Stone Mattress: Nine Tales – Margaret Atwood
Margaret Atwood turns to short fiction for the first time since her 2006 collection, Moral Disorder, with nine tales of acute psychological insight and turbulent relationships bringing to mind her award-winning 1996 novel, Alias Grace. A recently widowed fantasy writer is guided through a stormy winter evening by the voice of her late husband in "Alphinland," the first of three loosely linked stories about the romantic geometries of a group of writers and artists. In "The Freeze-Dried Bridegroom," a man who bids on an auctioned storage space has a surprise. In "Lusus Naturae," a woman born with a genetic abnormality is mistaken for a vampire. In "Torching the Dusties," an elderly lady with Charles Bonnet syndrome comes to terms with the little people she keeps seeing, while a newly formed populist group gathers to burn down her retirement residence. And in "Stone Mattress," a long-ago crime is avenged in the Arctic via a 1.9 billion-year-old stromatolite. In these nine tales, Margaret Atwood is at the top of her darkly humorous and seriously playful game.
Review: In these nine fantastical tales, murder is plotted, a woman searches for her husband in a fictional world, a girl is mistaken for a monster, and an angry mob torches a retirement community.
I’ve read almost all of Margaret Atwood’s short story collections, and Stone Mattress is one of my favorites. These stories feel more “genre” than Atwood’s other works, but it’s a refreshing change. I love the elements of sci-fi, fantasy, and horror. The author definitely puts her unique (and hilarious) spin on the genres. It makes these stories feel both familiar and innovative.
Usually with short story collections, there are a few stories that I just don’t like. I can honestly say that I enjoyed everything in this book. It’s darkly funny and doesn’t take itself too seriously. As always, Atwood’s writing is poetic. The descriptions are vivid, and the characters have big personalities. I especially like that many of the protagonists are older retired people. I haven’t read many stories that focus on that stage of life.
All of the stories in this collection are great, but here are a few of my favorites:
In “Revenant,” a sex-obsessed elderly poet scares away the graduate student who comes to interview him about his ex-girlfriend’s novels. I think this is the funniest story in the collection.
In “Lusus Naturae,” a girl with a rare illness fakes her own death . . . then is later mistaken for an undead monster by the people in her town. This story reads like a fairytale. It’s a familiar tale, but Atwood’s writing is so strong and intelligent that it feels new.
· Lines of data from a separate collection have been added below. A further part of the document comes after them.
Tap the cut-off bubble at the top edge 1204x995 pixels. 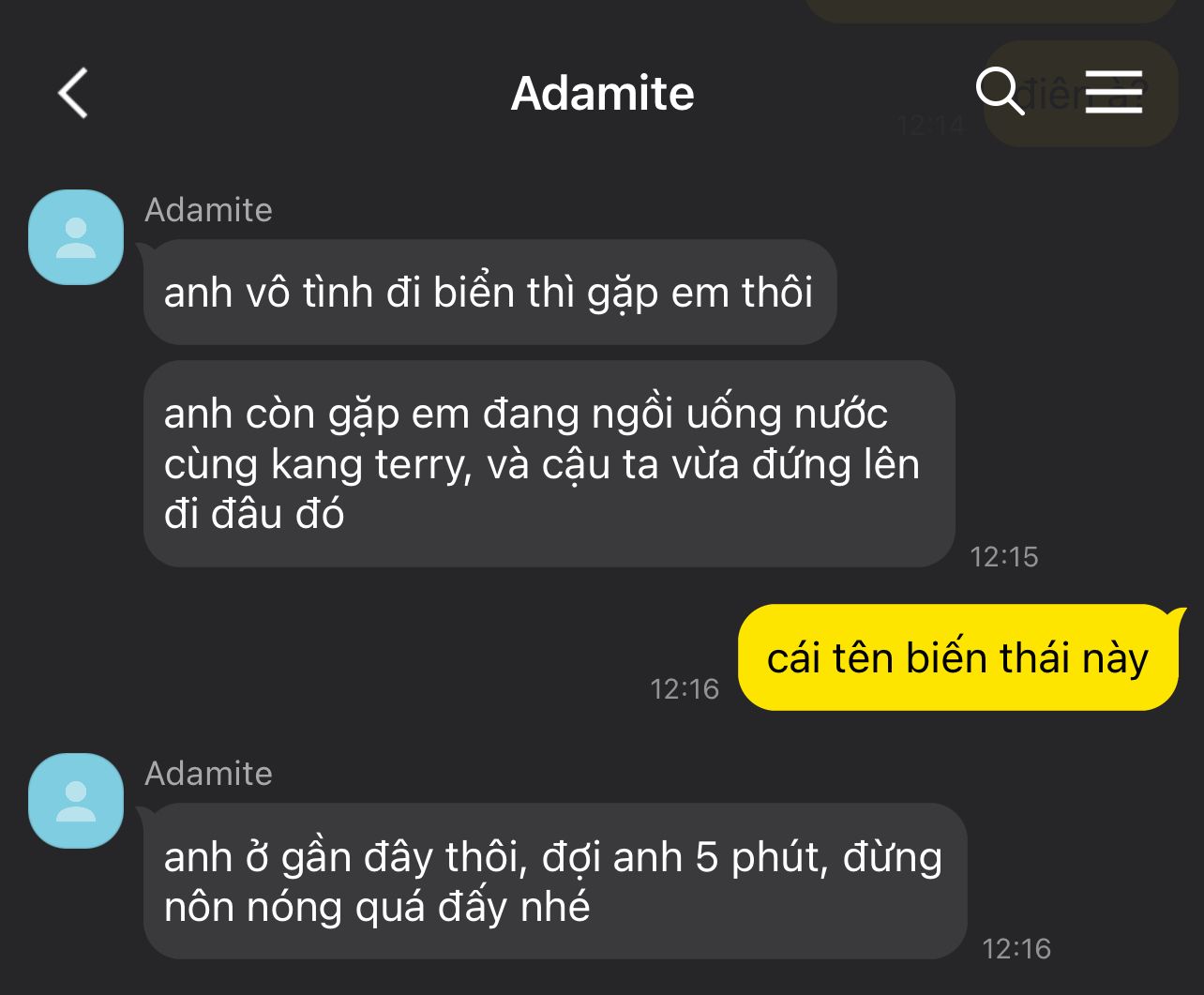click(x=991, y=10)
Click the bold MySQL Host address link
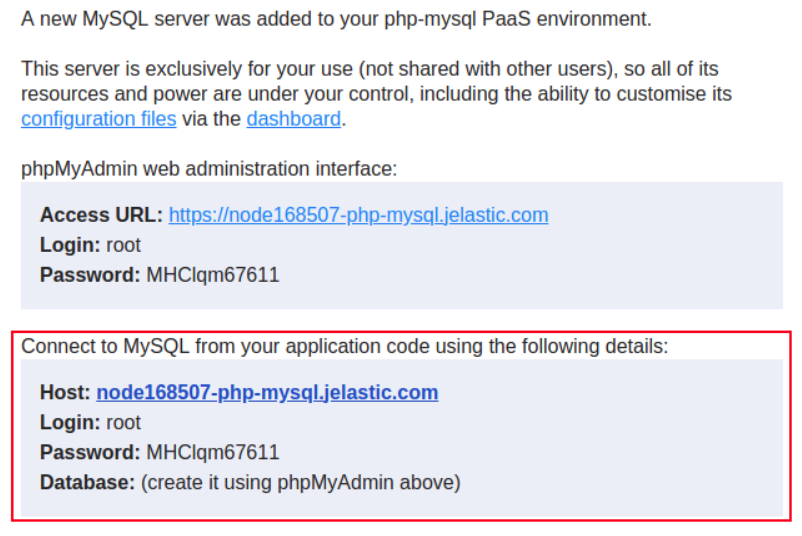 (267, 393)
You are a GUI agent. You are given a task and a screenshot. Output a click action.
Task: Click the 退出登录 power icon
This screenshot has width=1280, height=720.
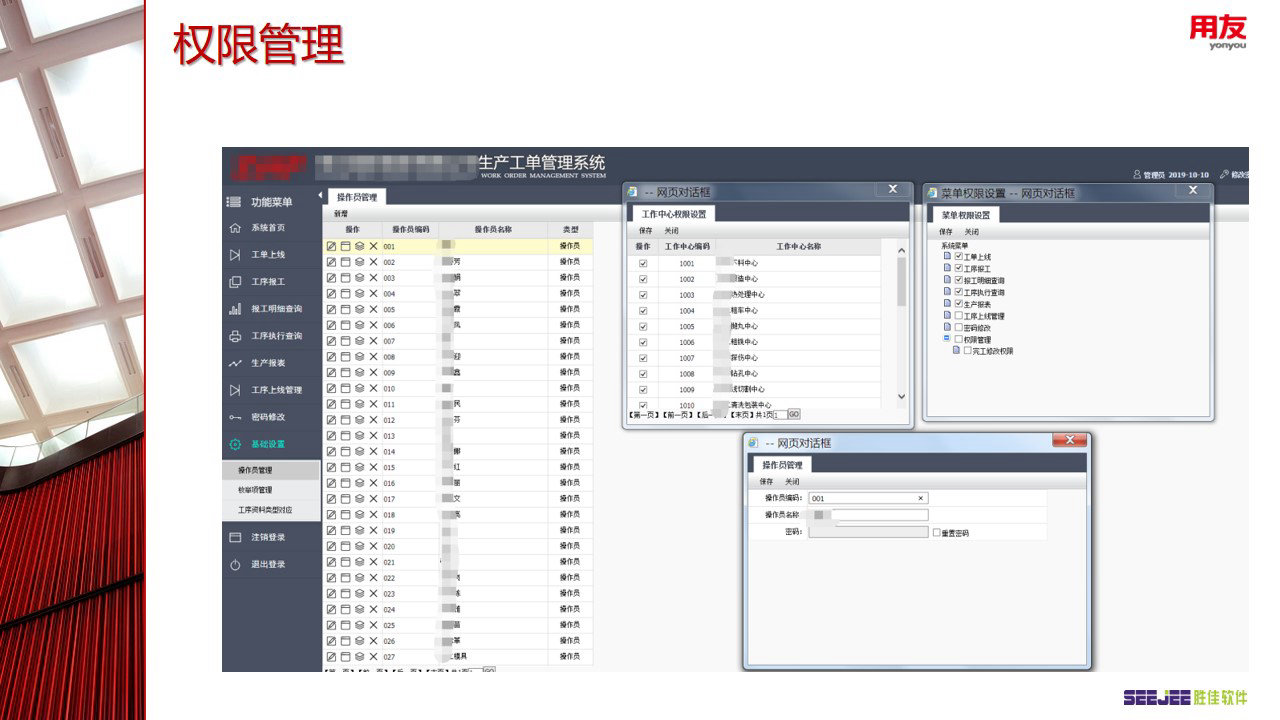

In “Stone Mattress,” a woman goes on an Arctic cruise hoping to find love, but she ends up plotting the murder of a man who raped her fifty years ago. This is the story that I remember most from the collection. It’s funny, sad, and rich in symbolism. I was still thinking about it days after I read it.
Stone Mattress: Nine Tales is a great addition to my big collection of Margaret Atwood books. I’m looking forward to whatever she writes next.